Momentum grows to solve the world’s plastic waste problem

Tshidi Ramogase, Chief Public Affairs, Communication and Sustainability Officer, Coca-Cola Beverages Africa

Today as people all over the globe gather for World Cleanup Day, there is compelling reason to believe that an end to the plastic waste problem is in sight. The next round of negotiations towards a UN treaty based on legally-binding global rules and comprehensive circular economy measures to deal with plastic waste will take place in Nairobi, Kenya, in November.

Progress to date has been encouraging, and at the last round of discussions in Paris, most member states showed strong support for an ambitious treaty. Importantly, the development of a legally binding treaty is supported by a Business Coalition convened by the Ellen MacArthur Foundation and WWF, in collaboration with aligned businesses, including The Coca-Cola Company, and supported by NGO partners.

The coalition sees the treaty as the single most important opportunity to accelerate progress towards a circular economy in which plastic never becomes waste or pollution, and the value of products and materials is retained in the economy.

At Coca-Cola Beverages Africa (CCBA), our commitment is to invest in our planet and our packaging, to help make the world’s packaging problem a thing of the past, working in partnership with The Coca-Cola Company in support of its sustainable packaging initiative called World Without Waste, which it launched in 2018.

We are reimagining our packaging to make it better for our planet and our business. We’re working to design better bottles because packaging shouldn’t harm our world, and if someone wants to recycle one of our packages, they should be able to.

Through various design innovations, we are reducing the amount of plastic in our bottles, increasing the recycled content in our bottles and increasing their ease of recyclability.

In South Africa, our 500ml Bonaqua bottles are made out of 100% recycled PET (rPET).

Other recent highlights include the move to clear Sprite PET in ten markets (South Africa, Namibia, Mozambique, Ethiopia, Tanzania, Kenya, Botswana, Uganda, Zambia and Malawi) which makes it much easier to recycle and has greater value as a recyclable material.
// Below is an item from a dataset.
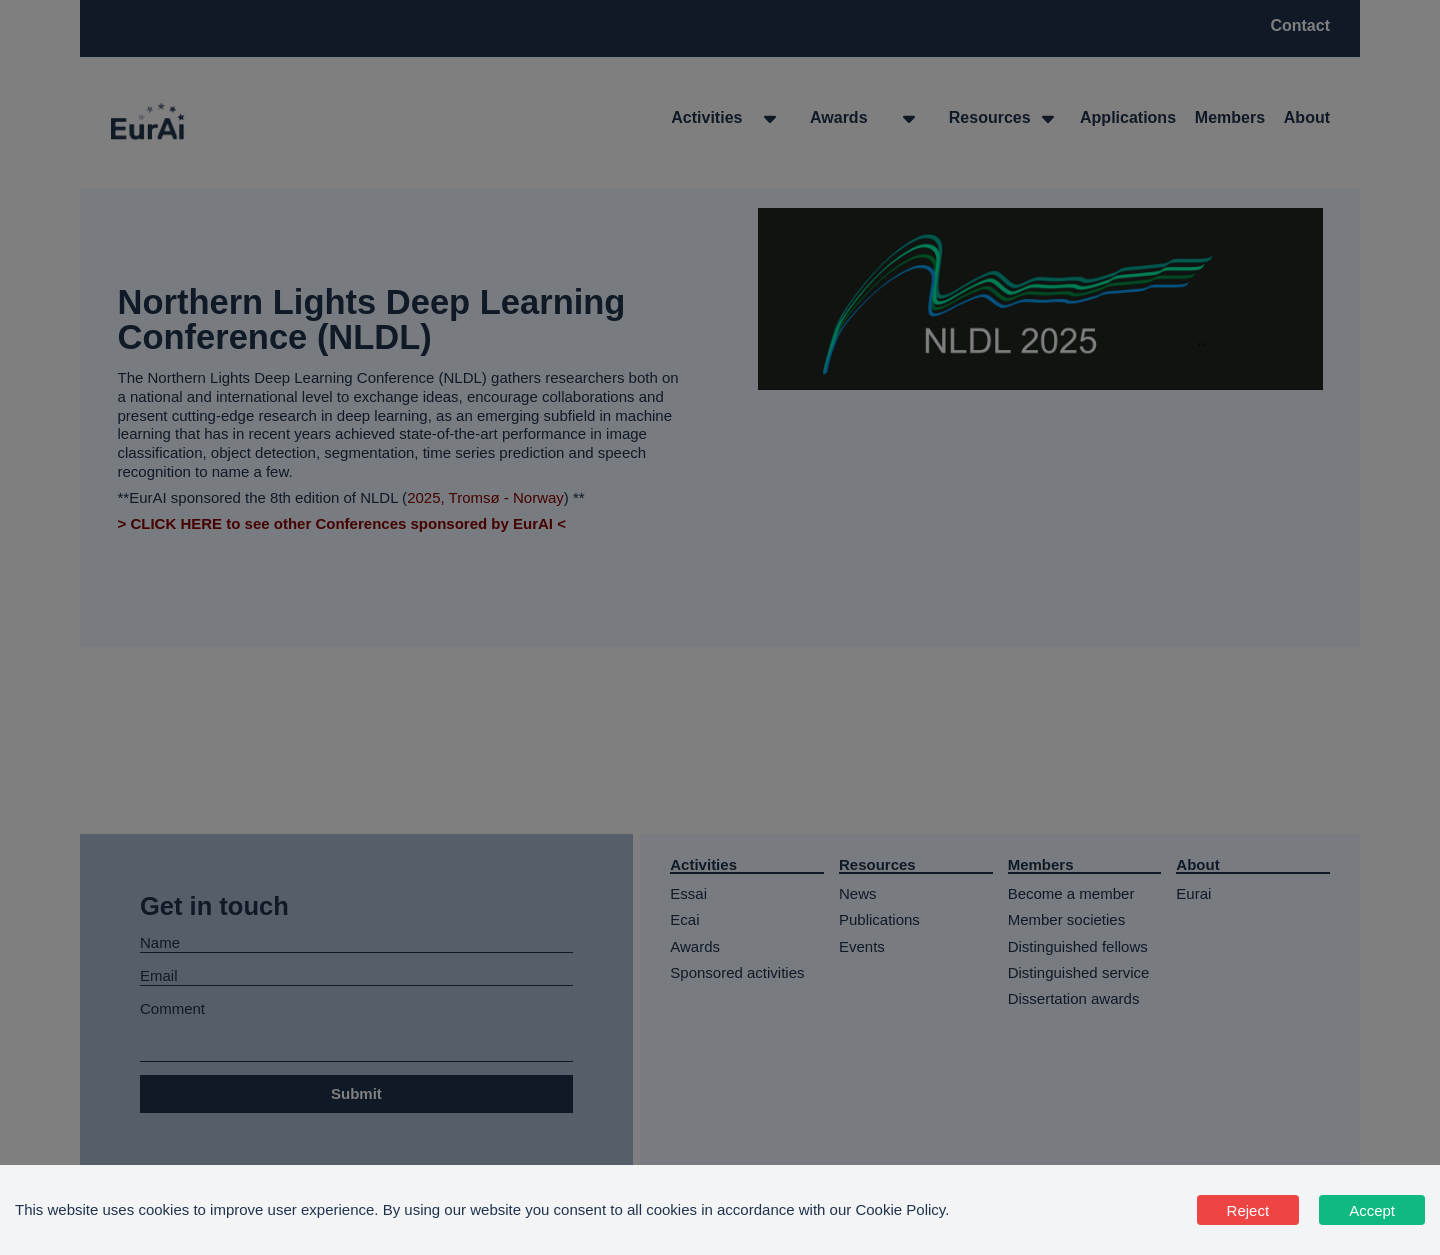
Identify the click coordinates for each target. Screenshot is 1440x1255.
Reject (1248, 1210)
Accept (1372, 1210)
CCBA also started using returnable 2L PET in South Africa with the view to roll this out to other markets.

A second pillar of our strategy is collection. The Coca-Cola Company and all its bottling partners are leading the industry to help collect and recycle a bottle or can for every one we sell by 2030. We’re working to bring people together to help us collect and recycle 100% of our packaging.

Regardless of where it comes from, we want every package to have more than one life.

Our approach is a voluntary collection and recycling model funded by industry through a levy on resin, the material used to make PET plastic.

Following a highly successful rollout in South Africa, we have extended this model, which is based on the principle of Extended Producer Responsibility, to three additional markets, with plans for further rollout in our markets.

Finally, we are partnering with communities and industry to clean up existing packaging. We’re bringing people together through programmes like beach and river cleanups and other ongoing local activities. To encourage more people to recycle more often, we’re investing to help people understand what to recycle, how to recycle, and where to recycle. We also work with local communities, NGOs, our competitors, and our critics to highlight this critical issue.

We are creating and supporting waste collection and recycling systems across our footprint where they didn’t exist previously and improving collection and recycling rates where systems do exist.

In Mozambique, CCBA has provided training to more than 3,000 women on the safe and efficient collection and sorting of plastic waste, empowering them to earn an income in the plastic waste circular economy.

In Ethiopia, 263 women who made a living collecting firewood in and around Entoto mountain were left without work when the Entoto Park opened. CCBA supported them to start PET collection in the park and its vicinity, sorting and providing it to recyclers. They now collect about 10 tonnes a month. They were also trained to weave baskets from recycled plastic as an additional income stream.

A model collection centre has been established in Ambo city, near CCBA subsidiary Ambo Mineral Water SC, creating employment for 13 women and two men.

Through the Extended Producer Responsibility model and initiatives like these, CCBA has made solid progress towards its goal of a 100% recycling rate.

In addition, to help stimulate the development of a circular economy for plastic waste, we are bringing the cost down and availability up for recycled materials.

We’re working toward these solutions to create a circular economy that benefits society and works for our business.

We’ve set ambitious goals for our business, to take responsibility for our packaging across its lifecycle and reduce ocean pollution.